DOCUMENT

The case in question revolved around Andres Magana Ortiz, an undocumented immigrant who arrived in the United States illegally in 1989. Judge Reinhardt argues that while Magana Ortiz has two prior convictions for driving under the influence, he has exhibited “good moral character” in the fourteen years since his last conviction.

Magana Ortiz had previously been granted a stay of removal, but the government reversed course under the Trump administration:

After his immigration case concluded with a decision to remove Magana Ortiz because of his 1989 illegal entry into the United States, he filed for a stay of removal in September 2014. That stay was granted, allowing him to remain with his family and pursue available routes to legal status. On November 2, 2016, Magana Ortiz filed for an additional stay of removal. Without any explanation, the government on March 21, 2017 reversed its position, and ordered him to report for removal the next month.

“All Magana Ortiz asked for in requesting a stay was to remain in this country, his home of almost three decades, while pursuing such routes to legal status,” Reinhardt explains, highlighting that Magana Ortiz is currently exploring legal routes to citizenship. “It was fully within the government’s power to once more grant his reasonable request. Instead, it has ordered him deported immediately.”

Judge Reinhardt excoriates the current administration for pursuing deportation in this specific case, forcing him to make a decision that will separate Magana Ortiz from his family:

In doing so, the government forces us to participate in ripping apart a family. Three United States citizen children will now have to choose between their father and their country. If they leave their homeland with their father, the children would be forced to move to a nation with which they have no connection. All three children were born in the United States; none has ever lived in Mexico or learned Spanish. Moving with their father would uproot their lives, interrupt their educations, and deprive them of the opportunities afforded by growing up in this country.

“Subjecting vulnerable children to a choice between expulsion to a foreign land or losing the care and support of their father is not how this nation should treat its citizens,” Judge Reinhardt writes.

In the closing paragraphs of his opinion, Judge Reinhardt sets his sights clearly on President Donald Trump:

President Trump has claimed that his immigration policies would target the “bad hombres.” The government’s decision to remove Magana Ortiz shows that even the “good hombres” are not safe. Magana Ortiz is by all accounts a pillar of his community and a devoted father and husband. It is difficult to see how the government’s decision to expel him is consistent with the President’s promise of an immigration system with “a lot of heart.” I find no such compassion in the government’s choice to deport Magana Ortiz.

Finally, Reinhardt admits that it is beyond his power to do anything to prevent Andres Magana Ortiz's impending deportation:

We are unable to prevent Magana Ortiz’s removal, yet it is contrary to the values of this nation and its legal system. Indeed, the government’s decision to remove Magana Ortiz diminishes not only our country but our courts, which are supposedly dedicated to the pursuit of justice. Magana Ortiz and his family are in truth not the only victims. Among the others are judges who, forced to participate in such inhumane acts, suffer a loss of dignity and humanity as well.

In one final sentence, Judge Stephen Reinhardt makes clear how he views President Donald Trump's current immigration policy: “I concur as a judge, but as a citizen, I do not.”

DATA ENTRIES

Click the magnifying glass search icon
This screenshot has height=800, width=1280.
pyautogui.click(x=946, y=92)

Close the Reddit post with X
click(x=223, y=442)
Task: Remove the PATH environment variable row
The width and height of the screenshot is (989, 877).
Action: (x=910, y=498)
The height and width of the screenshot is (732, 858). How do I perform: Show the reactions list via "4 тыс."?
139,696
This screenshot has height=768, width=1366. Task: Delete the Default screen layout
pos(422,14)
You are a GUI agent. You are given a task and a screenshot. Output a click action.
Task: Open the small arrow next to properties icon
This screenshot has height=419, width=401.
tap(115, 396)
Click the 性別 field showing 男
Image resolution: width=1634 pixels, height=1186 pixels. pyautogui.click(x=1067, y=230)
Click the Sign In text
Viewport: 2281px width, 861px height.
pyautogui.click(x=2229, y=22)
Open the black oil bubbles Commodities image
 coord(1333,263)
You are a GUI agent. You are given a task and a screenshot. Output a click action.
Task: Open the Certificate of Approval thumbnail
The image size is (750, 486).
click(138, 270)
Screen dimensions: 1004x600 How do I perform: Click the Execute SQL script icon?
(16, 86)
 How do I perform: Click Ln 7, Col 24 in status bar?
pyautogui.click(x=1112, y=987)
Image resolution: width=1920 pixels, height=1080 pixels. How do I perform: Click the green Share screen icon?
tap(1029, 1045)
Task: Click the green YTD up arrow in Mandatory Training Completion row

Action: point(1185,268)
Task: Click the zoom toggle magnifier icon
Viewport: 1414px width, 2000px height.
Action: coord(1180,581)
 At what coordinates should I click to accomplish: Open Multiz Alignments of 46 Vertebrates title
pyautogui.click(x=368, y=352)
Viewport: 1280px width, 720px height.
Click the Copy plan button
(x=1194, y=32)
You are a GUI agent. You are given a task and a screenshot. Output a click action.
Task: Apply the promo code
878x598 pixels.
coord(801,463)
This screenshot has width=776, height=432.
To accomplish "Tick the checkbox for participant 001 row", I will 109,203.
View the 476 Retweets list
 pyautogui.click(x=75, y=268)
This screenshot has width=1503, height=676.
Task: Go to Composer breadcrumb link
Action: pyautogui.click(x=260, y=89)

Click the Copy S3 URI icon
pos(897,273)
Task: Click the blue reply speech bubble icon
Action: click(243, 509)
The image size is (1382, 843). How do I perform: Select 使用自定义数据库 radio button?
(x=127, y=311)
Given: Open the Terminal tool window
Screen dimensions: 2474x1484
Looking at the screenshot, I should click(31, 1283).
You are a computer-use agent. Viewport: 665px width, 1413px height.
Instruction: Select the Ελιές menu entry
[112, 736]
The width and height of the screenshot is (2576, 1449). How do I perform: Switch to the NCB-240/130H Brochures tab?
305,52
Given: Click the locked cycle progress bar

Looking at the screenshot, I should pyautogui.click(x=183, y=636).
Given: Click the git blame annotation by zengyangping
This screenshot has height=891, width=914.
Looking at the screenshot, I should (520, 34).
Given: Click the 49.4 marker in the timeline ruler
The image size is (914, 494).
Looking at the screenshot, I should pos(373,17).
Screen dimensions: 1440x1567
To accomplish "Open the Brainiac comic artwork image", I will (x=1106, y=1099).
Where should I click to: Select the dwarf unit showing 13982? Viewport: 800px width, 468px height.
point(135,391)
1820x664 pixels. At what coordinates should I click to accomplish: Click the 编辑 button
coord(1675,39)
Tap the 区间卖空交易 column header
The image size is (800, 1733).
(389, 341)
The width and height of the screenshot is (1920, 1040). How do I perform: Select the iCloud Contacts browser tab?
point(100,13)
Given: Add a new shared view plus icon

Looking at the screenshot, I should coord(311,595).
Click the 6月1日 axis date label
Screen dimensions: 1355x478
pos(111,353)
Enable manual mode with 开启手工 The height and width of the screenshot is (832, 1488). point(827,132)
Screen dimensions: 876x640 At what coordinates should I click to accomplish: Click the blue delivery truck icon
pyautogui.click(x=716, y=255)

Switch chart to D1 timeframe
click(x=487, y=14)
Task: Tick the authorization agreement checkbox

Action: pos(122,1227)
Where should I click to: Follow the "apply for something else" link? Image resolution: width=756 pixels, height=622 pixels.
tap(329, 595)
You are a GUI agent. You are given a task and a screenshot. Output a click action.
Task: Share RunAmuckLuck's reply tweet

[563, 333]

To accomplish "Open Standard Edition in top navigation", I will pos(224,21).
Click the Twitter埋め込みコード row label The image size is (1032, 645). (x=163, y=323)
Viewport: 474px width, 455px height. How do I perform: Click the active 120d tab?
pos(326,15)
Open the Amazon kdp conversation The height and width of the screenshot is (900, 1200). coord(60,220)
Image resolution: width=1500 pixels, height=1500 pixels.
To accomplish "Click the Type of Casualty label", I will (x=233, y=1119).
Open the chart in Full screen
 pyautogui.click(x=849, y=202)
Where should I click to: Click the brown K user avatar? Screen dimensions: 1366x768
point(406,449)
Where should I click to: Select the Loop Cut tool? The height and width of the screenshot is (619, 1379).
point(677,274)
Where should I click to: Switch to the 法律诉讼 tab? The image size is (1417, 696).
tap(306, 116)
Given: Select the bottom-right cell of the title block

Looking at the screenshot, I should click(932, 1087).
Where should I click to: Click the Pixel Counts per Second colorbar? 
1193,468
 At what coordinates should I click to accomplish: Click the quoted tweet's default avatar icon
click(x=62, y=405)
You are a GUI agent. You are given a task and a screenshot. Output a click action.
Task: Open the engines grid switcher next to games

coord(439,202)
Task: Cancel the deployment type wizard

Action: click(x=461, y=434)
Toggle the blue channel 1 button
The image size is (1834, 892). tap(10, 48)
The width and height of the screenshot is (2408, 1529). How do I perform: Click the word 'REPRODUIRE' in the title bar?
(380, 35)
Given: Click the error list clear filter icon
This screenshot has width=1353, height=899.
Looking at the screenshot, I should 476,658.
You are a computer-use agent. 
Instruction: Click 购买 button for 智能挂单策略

COMPLETE THE FOLLOWING
(1) Print the passage of the Magana Ortiz article that begins at the words "Judge Reinhardt excoriates" and stops after "in this country.".
(2) According to the Magana Ortiz article, on what date did the government reverse its position and order him to report for removal?
(3) Translate this sentence from the Magana Ortiz article into Spanish: "All three children were born in the United States; none has ever lived in Mexico or learned Spanish."
The listing comes from a separate source, unrelated to the Magana Ortiz article.

OUTPUTS
(1)
Judge Reinhardt excoriates the current administration for pursuing deportation in this specific case, forcing him to make a decision that will separate Magana Ortiz from his family:

In doing so, the government forces us to participate in ripping apart a family. Three United States citizen children will now have to choose between their father and their country. If they leave their homeland with their father, the children would be forced to move to a nation with which they have no connection. All three children were born in the United States; none has ever lived in Mexico or learned Spanish. Moving with their father would uproot their lives, interrupt their educations, and deprive them of the opportunities afforded by growing up in this country.

(2) March 21, 2017

(3) Los tres niños nacieron en los Estados Unidos; ninguno ha vivido nunca en México ni ha aprendido español.